Finding someone who could finance your expensive lifestyle is a goal that’s in reach. You could manipulate your way into someone’s heart to get what you want by pretending you love that person. Or, you could forward with the relationship and ignore the feeling that you’re just as empty and unfulfilled inside. What you’ll probably have to negotiate in these kinds of relationships is your voice, having a say in important matters that could ultimately effect your peace and well-being, your living situation, your power, and sense of control. A relationship without a voice or a say in any important decision that could affect your life, or your living arrangement. That’s not a relationship at all. It’s called being someone’s eye candy or their object of self-gratification.
If you’re walking in God’s will, and seeking love without pursuing someone who’s in a particular financial bracket, I believe you will find love. Your approach and motives makes a difference. God loves you so much to send you someone lazy, who lacks ambition, and living life without purpose.
God is the one who’s control of all things, be he’s not going to force His way into your love life if your heart and mind is turned in a different direction, if you’re seeking financial security and not love. Remember, He’s given you free will, which means you have the power of choice, to make decisions with or without His input or intervention. You have to trust, have faith and confidence in God that you can experience love and financial security–both at the some time.

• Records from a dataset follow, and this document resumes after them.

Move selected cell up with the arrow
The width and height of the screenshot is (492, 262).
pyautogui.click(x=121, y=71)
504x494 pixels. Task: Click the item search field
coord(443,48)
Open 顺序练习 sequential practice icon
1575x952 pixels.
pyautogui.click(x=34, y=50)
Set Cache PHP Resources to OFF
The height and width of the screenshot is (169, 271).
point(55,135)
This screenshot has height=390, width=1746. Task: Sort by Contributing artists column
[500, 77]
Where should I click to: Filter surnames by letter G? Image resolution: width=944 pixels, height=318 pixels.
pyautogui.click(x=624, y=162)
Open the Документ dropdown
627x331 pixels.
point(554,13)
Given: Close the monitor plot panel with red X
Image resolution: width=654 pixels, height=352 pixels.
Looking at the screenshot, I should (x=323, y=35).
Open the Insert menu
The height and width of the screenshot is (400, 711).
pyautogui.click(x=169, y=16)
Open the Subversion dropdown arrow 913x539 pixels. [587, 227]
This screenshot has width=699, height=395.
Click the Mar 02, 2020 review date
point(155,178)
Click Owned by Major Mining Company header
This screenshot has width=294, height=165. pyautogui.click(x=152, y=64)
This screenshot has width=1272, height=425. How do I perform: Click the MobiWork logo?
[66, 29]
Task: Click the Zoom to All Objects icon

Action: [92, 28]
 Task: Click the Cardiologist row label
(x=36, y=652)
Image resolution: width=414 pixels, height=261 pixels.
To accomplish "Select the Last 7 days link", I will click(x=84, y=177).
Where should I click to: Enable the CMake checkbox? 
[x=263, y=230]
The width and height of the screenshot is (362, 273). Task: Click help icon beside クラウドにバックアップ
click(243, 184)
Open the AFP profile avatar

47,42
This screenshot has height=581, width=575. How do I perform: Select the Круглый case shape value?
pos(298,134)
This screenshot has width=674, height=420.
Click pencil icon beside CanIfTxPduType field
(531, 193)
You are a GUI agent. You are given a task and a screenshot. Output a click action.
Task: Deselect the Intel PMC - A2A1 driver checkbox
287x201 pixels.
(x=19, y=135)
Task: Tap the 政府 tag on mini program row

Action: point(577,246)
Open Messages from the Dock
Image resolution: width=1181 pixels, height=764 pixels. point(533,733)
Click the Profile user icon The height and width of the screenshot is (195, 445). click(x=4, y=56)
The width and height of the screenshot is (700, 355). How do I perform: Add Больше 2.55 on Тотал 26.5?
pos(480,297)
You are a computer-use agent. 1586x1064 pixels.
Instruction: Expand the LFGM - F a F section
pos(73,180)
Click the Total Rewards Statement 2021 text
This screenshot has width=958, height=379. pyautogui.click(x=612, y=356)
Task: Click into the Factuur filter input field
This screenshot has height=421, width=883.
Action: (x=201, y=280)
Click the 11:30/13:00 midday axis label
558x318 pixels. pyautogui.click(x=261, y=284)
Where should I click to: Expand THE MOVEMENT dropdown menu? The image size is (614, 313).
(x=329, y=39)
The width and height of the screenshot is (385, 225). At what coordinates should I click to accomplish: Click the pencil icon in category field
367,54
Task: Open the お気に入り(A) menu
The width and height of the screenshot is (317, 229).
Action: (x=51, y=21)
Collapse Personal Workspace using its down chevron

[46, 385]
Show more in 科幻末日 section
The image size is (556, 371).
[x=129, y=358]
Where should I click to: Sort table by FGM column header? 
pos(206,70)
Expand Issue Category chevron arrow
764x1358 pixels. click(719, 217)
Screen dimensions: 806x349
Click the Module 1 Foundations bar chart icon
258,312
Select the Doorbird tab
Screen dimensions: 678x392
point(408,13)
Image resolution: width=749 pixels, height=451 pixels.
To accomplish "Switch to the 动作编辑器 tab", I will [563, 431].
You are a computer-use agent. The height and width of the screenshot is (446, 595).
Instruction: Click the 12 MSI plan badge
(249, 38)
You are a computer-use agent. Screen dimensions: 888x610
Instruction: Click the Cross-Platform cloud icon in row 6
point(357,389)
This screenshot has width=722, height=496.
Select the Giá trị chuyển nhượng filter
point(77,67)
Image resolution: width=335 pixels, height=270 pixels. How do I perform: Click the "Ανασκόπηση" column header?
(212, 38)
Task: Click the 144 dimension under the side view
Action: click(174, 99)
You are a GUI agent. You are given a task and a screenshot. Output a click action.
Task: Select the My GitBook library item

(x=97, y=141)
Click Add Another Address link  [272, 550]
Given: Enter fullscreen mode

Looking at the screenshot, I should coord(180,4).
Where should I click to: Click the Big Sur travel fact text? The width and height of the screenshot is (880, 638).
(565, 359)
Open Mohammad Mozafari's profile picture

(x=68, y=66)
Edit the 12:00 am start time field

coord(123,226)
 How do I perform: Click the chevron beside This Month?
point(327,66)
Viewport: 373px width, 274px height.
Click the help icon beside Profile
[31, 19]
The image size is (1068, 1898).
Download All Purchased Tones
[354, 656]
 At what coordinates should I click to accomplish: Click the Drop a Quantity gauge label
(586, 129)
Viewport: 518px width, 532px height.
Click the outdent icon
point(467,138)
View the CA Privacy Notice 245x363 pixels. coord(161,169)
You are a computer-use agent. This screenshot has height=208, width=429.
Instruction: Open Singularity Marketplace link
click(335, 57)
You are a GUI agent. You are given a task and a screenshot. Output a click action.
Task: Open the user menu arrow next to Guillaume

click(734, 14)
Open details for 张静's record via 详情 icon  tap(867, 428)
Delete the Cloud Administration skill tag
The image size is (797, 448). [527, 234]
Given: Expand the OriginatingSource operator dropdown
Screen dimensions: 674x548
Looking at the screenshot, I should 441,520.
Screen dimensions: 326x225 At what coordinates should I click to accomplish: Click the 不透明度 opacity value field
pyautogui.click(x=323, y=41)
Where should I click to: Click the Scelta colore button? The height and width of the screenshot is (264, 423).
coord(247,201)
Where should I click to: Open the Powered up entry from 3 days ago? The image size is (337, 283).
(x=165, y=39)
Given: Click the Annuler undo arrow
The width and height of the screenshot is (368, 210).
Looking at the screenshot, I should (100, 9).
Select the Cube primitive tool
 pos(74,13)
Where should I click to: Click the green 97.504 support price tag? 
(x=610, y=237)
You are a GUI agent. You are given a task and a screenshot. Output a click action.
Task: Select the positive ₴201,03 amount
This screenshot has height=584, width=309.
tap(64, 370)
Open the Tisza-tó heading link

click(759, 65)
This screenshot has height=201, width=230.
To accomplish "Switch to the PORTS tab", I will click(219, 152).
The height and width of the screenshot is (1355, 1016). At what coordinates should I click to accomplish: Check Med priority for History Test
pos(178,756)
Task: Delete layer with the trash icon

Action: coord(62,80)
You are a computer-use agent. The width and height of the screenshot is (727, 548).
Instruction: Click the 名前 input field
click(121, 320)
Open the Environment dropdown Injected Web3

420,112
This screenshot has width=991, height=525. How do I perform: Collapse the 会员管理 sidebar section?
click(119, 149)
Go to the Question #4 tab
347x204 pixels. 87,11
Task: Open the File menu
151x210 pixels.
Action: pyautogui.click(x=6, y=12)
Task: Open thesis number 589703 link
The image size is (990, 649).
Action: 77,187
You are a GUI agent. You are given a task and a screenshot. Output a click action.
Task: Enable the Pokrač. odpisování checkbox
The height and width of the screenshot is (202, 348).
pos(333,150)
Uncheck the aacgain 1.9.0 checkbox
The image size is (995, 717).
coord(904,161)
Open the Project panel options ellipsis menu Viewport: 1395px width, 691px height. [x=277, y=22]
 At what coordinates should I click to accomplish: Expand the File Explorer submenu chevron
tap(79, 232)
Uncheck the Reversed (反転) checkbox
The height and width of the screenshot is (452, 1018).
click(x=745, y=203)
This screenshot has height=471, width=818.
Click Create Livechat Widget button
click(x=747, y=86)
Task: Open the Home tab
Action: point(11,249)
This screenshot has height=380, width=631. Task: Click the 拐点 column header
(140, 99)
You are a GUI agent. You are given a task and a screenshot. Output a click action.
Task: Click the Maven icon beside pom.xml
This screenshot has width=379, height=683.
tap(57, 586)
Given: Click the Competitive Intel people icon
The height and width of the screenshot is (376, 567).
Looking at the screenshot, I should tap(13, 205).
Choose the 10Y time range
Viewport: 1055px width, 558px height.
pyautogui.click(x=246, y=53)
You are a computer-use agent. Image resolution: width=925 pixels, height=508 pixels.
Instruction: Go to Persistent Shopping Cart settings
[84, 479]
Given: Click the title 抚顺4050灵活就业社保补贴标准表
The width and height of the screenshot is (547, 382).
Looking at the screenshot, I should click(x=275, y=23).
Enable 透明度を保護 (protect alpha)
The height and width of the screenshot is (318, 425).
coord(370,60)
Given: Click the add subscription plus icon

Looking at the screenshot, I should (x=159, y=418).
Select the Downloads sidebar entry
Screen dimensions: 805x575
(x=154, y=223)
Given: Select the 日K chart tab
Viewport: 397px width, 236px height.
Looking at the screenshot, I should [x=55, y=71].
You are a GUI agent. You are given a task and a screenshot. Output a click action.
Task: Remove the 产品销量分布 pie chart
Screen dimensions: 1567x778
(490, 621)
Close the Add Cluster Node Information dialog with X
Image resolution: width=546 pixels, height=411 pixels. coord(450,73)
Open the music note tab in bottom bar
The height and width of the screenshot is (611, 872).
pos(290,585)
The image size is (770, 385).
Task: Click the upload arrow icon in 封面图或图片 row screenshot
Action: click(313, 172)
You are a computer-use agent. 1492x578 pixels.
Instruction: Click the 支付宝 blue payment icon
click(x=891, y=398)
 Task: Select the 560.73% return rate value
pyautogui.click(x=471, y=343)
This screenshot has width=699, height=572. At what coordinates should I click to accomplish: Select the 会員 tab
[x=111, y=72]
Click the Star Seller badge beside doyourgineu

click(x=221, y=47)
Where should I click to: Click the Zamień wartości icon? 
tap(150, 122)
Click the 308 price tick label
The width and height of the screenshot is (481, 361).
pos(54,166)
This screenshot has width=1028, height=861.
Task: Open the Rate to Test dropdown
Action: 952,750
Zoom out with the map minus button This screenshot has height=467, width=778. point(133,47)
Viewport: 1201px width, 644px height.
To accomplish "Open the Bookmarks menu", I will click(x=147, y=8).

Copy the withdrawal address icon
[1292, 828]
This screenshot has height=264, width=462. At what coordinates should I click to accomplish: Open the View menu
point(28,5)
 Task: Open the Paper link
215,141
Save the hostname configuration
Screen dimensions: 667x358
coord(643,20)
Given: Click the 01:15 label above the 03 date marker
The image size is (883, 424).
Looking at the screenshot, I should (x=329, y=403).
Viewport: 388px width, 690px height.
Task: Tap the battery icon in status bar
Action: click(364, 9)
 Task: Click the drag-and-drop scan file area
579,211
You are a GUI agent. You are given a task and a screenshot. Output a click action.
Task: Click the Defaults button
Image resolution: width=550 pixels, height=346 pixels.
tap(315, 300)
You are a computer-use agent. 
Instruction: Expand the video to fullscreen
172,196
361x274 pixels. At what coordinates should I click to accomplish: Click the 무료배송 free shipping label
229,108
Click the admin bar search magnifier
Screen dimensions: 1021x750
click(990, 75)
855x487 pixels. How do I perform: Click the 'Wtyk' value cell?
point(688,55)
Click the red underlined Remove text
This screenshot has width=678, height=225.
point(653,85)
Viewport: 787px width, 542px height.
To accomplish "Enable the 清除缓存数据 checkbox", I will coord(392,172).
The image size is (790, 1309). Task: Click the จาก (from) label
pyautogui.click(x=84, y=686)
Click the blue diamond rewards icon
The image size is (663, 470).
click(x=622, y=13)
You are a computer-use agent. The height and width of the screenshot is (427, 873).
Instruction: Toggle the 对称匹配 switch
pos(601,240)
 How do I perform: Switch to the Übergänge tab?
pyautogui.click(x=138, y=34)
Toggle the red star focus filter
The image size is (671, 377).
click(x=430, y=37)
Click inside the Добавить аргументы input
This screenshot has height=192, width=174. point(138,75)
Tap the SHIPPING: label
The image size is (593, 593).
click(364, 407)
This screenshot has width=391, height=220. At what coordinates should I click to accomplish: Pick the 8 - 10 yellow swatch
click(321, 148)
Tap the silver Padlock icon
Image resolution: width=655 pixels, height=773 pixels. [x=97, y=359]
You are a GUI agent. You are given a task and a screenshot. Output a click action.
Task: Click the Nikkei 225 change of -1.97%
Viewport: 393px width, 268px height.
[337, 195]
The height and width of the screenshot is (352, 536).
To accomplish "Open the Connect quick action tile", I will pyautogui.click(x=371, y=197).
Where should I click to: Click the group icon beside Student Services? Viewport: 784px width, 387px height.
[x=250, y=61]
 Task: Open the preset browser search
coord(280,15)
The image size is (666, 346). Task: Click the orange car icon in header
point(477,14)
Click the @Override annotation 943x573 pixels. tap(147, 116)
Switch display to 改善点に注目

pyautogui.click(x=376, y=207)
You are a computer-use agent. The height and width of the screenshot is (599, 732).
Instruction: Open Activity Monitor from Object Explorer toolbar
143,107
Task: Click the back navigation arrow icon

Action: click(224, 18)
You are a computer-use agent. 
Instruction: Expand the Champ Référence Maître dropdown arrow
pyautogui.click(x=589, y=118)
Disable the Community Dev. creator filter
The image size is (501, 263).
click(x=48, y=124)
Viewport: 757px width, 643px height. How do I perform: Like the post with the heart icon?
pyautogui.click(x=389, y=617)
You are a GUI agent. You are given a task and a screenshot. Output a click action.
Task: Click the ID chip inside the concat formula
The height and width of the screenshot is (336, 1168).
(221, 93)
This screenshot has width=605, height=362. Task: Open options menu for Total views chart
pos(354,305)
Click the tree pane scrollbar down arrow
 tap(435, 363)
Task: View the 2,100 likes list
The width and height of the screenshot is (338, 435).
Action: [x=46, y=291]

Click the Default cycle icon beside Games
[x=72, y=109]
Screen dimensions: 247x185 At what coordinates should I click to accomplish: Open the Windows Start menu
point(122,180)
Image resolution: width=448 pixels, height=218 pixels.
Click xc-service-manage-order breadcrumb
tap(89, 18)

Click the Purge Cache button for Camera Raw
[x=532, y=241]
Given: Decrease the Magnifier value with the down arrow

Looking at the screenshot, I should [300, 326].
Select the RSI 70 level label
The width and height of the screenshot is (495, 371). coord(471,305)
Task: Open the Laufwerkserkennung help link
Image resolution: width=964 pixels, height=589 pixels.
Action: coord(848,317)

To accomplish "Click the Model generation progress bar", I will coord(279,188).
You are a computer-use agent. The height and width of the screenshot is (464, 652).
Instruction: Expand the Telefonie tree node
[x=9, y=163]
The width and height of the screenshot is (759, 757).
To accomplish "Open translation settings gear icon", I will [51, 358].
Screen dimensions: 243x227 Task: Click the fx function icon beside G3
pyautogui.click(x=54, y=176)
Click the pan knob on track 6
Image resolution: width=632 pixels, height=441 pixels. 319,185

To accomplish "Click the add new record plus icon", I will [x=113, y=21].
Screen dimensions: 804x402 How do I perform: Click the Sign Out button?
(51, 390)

God created you to be dependent on him, so you can walk independently on earth. He’s given you a vision and a dream, a plan, will and purpose for your life. His will has everything you’re looking for. But, if you’re looking for love and financial security outside the will and timing of God, you’ll never experience the fullness of His blessing for your life. He didn’t create you to be dependent on another human being. He’s given you a gift that can provide and sustain yourself. And if you happen to meet someone who may have more than you in the bank, you’re not going to need that person. You will have your own. Seek the will of God and you will find love.